In another strip, Uncle Gabby's girlfriend, the Captains Daughter, (yes, there is no attempt at continuity in Maakies) tells him to beware because she's sick but Gabby informs her that sailors are immune to illness. Uncle Gabby sees this as an opportunity to make out with her since she won't be able to smell his pervasive body odor. As they kiss with tongues shoved deeply into each others mouths the Captains Daughter coughs causing Gabby to vomit violently into the Captains Daughters mouth. This then causes the Captains Daughter to hurl back into Gabby's mouth. The humor is in the shear repulsiveness of it but the visuals and timing are hilarious and I literally laughed out loud at the audacity of it. You have to make the choice of whether this kind of humor is appealing but until you've actually seen a Maakies comic my description cannot even come close to doing it justice.
This is the third Maakies book I've read, the others being The Premillennial Maakies and Drinky Crow's Maakies Treasury and the only downside of this book is that it's less than half the size of the other two books. Besides its reduced size Maakies with the Wrinkled Knees is a great addition to the Maakies series and I wholeheartedly recommend it. As an aside, many of the older out of print Maakies were reprinted in Premillenial Maakies and Drinky Crow's Maakies Treasure but there doesn't seem to be an overlap with Wrinkled Knees which is definitely a bonus.
The artwork is amazing and so is the storytelling. I love reading these as bedtime stories, highly recommend!
Smart people who loved Bukowski will probably like Maakies very much, and Millionaire deserves to make lots of money for his inspired work, so buy several copies.
Drinky crow is my hero! And Unkle Gabby needs a shower.
I'm amazed that anyone would fund Tony Millionair, but I'm glad they do. As twisted and unpolitically correct as Maakies is, it's my favorite cartoon and this is a great collection. Well worth the duckets!

## Provided material
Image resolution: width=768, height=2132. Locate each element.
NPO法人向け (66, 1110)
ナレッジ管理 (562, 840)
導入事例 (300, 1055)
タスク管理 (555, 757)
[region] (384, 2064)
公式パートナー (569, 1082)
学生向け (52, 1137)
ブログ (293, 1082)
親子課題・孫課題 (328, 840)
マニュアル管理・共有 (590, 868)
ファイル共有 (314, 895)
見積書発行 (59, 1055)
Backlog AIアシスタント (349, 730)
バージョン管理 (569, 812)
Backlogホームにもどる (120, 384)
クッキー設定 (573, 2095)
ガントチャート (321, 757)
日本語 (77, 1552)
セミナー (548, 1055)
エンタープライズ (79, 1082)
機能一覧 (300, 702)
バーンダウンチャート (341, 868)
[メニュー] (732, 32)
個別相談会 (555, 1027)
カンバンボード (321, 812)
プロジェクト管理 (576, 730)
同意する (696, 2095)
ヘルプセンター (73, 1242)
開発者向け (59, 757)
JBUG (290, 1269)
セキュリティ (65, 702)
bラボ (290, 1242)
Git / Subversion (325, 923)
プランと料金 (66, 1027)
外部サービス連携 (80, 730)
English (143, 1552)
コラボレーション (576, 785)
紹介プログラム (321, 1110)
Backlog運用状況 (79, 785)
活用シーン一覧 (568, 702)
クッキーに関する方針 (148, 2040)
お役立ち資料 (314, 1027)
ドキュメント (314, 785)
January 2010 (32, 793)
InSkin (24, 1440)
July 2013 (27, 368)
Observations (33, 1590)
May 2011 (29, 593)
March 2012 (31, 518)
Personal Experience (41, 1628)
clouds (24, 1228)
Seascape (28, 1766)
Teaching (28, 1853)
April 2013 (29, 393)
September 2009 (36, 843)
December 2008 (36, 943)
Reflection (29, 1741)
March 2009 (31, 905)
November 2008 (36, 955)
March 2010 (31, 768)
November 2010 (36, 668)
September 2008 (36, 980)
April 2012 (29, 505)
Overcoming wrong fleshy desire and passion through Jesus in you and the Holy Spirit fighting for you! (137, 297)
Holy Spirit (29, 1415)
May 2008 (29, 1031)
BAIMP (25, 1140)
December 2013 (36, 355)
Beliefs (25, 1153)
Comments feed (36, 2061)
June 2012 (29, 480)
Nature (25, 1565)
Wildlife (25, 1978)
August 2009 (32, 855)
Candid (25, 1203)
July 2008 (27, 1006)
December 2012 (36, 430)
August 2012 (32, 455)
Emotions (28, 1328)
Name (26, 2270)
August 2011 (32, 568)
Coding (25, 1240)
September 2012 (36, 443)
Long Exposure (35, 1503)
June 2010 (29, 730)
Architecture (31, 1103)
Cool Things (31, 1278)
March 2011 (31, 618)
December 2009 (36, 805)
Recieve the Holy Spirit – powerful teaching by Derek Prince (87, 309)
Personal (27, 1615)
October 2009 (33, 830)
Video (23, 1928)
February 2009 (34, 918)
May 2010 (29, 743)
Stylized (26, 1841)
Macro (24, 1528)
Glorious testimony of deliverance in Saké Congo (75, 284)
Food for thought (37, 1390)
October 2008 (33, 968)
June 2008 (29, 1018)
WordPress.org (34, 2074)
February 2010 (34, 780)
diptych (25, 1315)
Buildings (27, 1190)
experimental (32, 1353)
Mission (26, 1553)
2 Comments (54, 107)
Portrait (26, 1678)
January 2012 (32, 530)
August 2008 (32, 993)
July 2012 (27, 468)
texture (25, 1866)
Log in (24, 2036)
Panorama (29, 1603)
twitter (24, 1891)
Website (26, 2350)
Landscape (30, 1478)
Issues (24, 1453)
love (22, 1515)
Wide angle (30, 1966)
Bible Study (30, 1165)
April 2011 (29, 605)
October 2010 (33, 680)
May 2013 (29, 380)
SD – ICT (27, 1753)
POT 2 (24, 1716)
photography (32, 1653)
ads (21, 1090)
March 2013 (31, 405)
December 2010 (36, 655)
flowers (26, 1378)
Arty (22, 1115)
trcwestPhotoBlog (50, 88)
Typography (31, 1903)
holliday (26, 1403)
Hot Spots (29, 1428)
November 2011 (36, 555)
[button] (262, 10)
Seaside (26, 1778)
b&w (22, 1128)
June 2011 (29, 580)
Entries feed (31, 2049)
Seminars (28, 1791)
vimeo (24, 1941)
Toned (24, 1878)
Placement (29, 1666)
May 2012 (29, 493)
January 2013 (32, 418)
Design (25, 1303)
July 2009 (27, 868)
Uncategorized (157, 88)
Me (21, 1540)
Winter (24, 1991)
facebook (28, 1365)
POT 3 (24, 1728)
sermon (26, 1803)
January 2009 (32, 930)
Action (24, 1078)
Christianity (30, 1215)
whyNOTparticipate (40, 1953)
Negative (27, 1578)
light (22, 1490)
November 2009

## Task brief
Reproduce word for word everything in the Maakies reviews from "I'm amazed that" down to "worth the duckets!". The material has no connection to the Maakies reviews.

## Correct response
I'm amazed that anyone would fund Tony Millionair, but I'm glad they do. As twisted and unpolitically correct as Maakies is, it's my favorite cartoon and this is a great collection. Well worth the duckets!